Samantha Power is going to be the next US Ambassador to the UN. A good article here by Gil Troy who unfavourably contrasts Power with Daniel Moynihan. One particularly relevant paragraph is this:
“This upside-down analysis, treating “much” anti-Americanism as justifiable and only “some” as irrational, puts Power in the “blame America first” camp UN Ambassador Jeane Kirkpatrick mocked in 1984, and that led Barack Obama’s administration to blame the Benghazi attack on an American-produced video rather than on al Qaeda terrorists. It reverses U.N. Ambassador Daniel Patrick Moynihan’s insight in the 1970s, when he refuted the irrational attacks against America and America’s allies, by scrutinizing the “accusers” not the “accused.” Ashard Left ideologues escalated their national self-criticism into collective self-loathing, Moynihan thundered: “It is past time we ceased to apologize for an imperfect democracy.
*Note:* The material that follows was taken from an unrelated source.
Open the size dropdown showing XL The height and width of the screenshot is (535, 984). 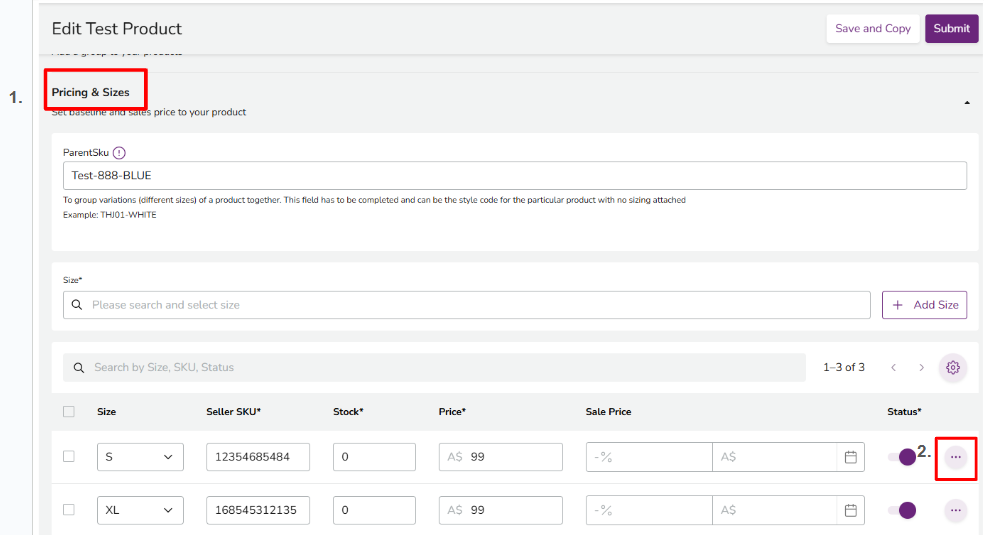point(140,510)
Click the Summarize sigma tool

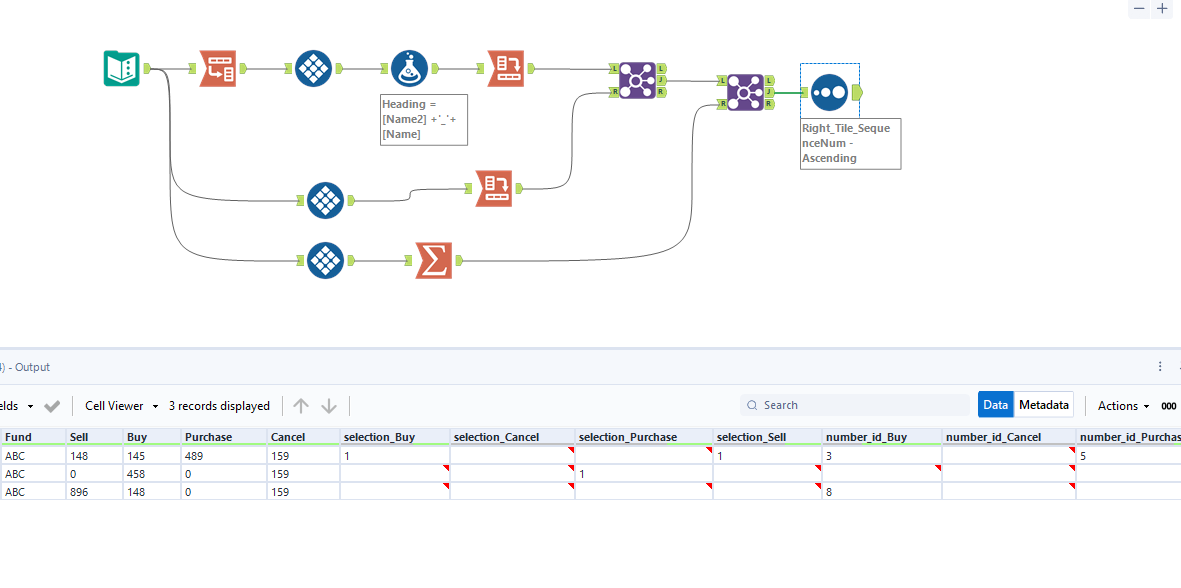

Find its equal.” In 1976, Moynihan became New York’s Senator with the campaign slogan: “This is a society worth defending.”
Troy continues ….
“Like so many radicals, Power is particularly hard on Israel—the American ally most targeted in the U.N. Rejecting the Obama era’s polarized, inflated rhetoric, I would neither call her “anti-Israel” nor an Israel enthusiast. She sympathizes with Palestinians and seems quicker to criticize Israeli self-defense moves than the Palestinian terrorism that triggers them. In 2003, she compared Yasir Arafat to Ariel Sharon. In her moving 2008 book Chasing the Flame, about a murdered U.N. leader, her biased, amoral reading of the Arab-Israeli conflict is particularly surprising for a moralist denouncing genocide. She describes the vicious Palestinian terrorist attacks against Israeli schools and buses in the 1970s, by organizations whose charters called for Israel’s destruction, clinically, writing that by 1978, the PLO “was staging ever-deadlier cross-border attacks from Southern Lebanon into Northern Israel with the aim of forcing Israelis to end the occupation of Palestinian territories.” She characterizes Israel’s first Lebanon war obtusely, writing about “the gnarly issues that had sparked the Israeli invasion in the first place: dispossessed Palestinians and Israeli insecurity,” once again ignoring or soft-pedaling Palestinian violence, no matter how vicious or unrelenting.